Goal of the exercise ->
Search the records below for "will"; copy each line that has it.
*** Opening Dataset records ***
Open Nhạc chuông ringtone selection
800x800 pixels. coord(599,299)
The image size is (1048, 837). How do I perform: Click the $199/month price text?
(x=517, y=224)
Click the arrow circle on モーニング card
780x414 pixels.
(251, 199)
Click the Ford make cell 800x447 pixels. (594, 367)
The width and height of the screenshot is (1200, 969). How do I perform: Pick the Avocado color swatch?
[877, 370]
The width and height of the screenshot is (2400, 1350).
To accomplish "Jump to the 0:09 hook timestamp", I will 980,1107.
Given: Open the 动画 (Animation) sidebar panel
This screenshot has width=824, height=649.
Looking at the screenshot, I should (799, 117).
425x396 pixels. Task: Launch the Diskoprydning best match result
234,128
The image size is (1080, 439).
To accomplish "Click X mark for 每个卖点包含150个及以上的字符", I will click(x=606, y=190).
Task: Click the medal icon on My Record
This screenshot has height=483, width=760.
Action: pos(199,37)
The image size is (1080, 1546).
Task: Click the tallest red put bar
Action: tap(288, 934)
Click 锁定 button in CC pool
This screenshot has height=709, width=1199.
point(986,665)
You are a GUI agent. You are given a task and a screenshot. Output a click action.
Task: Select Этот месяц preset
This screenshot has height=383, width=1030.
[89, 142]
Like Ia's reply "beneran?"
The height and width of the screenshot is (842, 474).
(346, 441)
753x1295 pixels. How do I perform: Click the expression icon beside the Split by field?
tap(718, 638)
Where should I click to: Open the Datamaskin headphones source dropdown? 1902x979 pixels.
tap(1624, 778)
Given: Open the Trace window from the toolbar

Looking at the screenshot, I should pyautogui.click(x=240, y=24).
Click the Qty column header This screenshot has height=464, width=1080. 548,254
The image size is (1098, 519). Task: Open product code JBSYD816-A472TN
*** Closing Dataset records ***
Final answer ->
To accomplish "Jump to the 0:09 hook timestamp", I will 980,1107.
To accomplish "Click X mark for 每个卖点包含150个及以上的字符", I will click(x=606, y=190).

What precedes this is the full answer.